# Naive Bayes Classification

- As similar as Linear Classification Model.
- Faster training model than linear models, but low generalization ability.
- Naive Bayes train each features individually.
- After then, for each characteristics, combine each.
- Scikit-learn:
    - GaussianNB: Continuous Data
    - BernoulliNB: Binary Data
    - MultinomialNB: Count Data

## BernoulliNB
- For each features count how many non-zero value exists.
- Example: 
    - For each class y(0,1), count how many non-zero X-features exist.

In [25]:
import numpy as np
X = np.array([[0, 1, 0, 1],
              [1, 0, 1, 1],
              [0, 0, 0, 1],
              [1, 0, 1, 0]])
y = np.array([0, 1, 0, 1])
for ls in np.unique(y):
    print(ls)

0
1


In [26]:
# count the non-zero entries per class.
counts = {}
for label in np.unique(y):
    counts[label] = X[y == label].sum(axis=0)
print("Feature counts:\n{}".format(counts))

Feature counts:
{0: array([0, 1, 0, 2]), 1: array([2, 0, 2, 1])}


## MultinomialNB and BernoulliNB
- MultinomialNB: Calculate the average of each feature for each class.
- GaussianNB: Average value as well as the standard deviation of each feature for each class.
- Predicting formula is as similar as linear model.
- However, coef_ is not slope. It shows the counts of each features which transform to log.
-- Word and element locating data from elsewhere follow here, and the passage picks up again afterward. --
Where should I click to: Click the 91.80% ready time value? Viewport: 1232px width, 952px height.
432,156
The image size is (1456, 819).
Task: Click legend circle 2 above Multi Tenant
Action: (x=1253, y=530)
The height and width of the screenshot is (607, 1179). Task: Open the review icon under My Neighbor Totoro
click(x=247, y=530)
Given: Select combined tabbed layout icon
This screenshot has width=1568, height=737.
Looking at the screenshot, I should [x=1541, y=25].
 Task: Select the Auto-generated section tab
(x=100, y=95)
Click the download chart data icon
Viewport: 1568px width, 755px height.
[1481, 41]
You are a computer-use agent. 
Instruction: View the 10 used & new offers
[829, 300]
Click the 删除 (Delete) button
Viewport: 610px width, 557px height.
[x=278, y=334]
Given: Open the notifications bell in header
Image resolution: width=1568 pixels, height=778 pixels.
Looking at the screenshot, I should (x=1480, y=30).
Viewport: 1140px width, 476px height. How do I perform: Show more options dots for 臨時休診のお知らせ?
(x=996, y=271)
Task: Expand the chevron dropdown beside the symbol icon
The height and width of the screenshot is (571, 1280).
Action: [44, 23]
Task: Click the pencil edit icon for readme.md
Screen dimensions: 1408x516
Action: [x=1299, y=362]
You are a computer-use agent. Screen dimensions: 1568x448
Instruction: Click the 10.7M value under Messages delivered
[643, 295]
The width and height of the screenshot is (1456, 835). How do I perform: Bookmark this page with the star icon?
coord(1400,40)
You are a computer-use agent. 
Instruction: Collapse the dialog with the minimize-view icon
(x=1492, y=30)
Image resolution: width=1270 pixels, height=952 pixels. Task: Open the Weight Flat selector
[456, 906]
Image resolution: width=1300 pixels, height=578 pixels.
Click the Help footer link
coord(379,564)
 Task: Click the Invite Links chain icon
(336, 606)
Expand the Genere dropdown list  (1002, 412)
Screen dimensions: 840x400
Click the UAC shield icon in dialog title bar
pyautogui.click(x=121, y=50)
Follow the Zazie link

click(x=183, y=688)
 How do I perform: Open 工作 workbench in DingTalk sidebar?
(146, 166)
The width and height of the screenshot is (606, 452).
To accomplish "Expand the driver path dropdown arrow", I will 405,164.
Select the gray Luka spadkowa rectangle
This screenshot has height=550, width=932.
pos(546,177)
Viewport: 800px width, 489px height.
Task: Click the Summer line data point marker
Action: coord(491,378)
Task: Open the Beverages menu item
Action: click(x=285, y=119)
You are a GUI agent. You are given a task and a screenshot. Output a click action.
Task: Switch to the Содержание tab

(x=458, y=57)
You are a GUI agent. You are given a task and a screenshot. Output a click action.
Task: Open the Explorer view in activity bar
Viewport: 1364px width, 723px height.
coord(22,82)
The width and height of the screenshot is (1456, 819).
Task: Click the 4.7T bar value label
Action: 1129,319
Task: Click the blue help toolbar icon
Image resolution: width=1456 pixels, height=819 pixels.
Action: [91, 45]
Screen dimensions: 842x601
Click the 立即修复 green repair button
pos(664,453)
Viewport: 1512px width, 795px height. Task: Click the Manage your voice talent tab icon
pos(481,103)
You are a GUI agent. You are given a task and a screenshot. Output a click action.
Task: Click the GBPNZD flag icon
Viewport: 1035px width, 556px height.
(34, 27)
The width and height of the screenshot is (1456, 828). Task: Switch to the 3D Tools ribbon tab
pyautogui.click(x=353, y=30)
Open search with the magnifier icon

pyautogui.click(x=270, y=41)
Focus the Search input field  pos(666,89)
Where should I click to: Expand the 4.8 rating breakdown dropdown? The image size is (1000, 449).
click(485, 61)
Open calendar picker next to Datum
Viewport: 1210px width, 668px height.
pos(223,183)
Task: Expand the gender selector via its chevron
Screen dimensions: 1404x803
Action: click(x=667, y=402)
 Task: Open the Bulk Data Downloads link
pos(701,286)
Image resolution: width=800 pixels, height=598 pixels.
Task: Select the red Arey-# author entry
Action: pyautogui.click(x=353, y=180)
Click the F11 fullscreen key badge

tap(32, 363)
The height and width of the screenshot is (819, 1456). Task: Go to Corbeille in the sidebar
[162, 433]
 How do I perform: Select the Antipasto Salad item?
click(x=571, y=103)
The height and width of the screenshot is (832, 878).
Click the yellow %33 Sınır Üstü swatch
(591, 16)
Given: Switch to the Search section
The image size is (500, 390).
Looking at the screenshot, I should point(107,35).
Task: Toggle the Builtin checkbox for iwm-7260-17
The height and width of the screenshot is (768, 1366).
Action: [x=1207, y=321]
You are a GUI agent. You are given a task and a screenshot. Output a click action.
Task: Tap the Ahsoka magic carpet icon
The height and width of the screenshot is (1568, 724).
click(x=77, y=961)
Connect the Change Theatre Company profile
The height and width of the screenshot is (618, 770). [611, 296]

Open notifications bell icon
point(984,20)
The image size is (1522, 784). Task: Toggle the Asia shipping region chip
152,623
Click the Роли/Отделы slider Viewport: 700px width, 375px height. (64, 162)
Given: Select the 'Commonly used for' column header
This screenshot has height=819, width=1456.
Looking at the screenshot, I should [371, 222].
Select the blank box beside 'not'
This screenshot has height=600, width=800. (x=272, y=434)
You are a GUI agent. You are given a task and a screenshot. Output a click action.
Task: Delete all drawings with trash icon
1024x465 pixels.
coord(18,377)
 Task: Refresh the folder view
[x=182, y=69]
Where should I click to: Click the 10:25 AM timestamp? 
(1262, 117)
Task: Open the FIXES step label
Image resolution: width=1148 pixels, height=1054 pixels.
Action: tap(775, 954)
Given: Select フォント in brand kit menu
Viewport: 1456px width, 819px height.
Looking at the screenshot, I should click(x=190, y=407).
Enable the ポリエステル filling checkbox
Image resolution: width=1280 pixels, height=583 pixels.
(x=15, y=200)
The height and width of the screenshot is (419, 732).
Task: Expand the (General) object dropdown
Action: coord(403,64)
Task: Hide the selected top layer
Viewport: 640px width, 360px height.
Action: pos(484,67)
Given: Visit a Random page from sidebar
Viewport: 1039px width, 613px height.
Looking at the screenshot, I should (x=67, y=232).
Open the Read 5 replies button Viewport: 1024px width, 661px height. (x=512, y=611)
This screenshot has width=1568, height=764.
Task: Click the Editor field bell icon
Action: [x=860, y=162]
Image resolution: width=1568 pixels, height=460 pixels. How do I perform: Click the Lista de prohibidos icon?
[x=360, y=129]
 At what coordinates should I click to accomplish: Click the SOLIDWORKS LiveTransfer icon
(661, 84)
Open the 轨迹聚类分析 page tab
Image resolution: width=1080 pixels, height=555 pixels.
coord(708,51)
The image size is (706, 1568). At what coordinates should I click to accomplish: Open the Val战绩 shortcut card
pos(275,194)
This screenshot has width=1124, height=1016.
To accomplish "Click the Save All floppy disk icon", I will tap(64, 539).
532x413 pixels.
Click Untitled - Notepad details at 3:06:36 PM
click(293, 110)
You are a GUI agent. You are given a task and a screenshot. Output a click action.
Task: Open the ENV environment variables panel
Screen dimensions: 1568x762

## Strengths, Weaknesses, and Parameters
- MultinomialNB, BernoulliNB: 
    - Use for sparse count data such as text.
    - Single parameter alpha which controls model coplexity. 
    - Add alpha amount of virtual data points.
- GaussianNB: 
    - Use on very high-dimensional data.
- Strengthen and Weakness:
    - Work very well with high-dimensional sparse data.
    - Relatively robust to the parameters.
    - Use on very large datasets, where training even a linear model might take too long.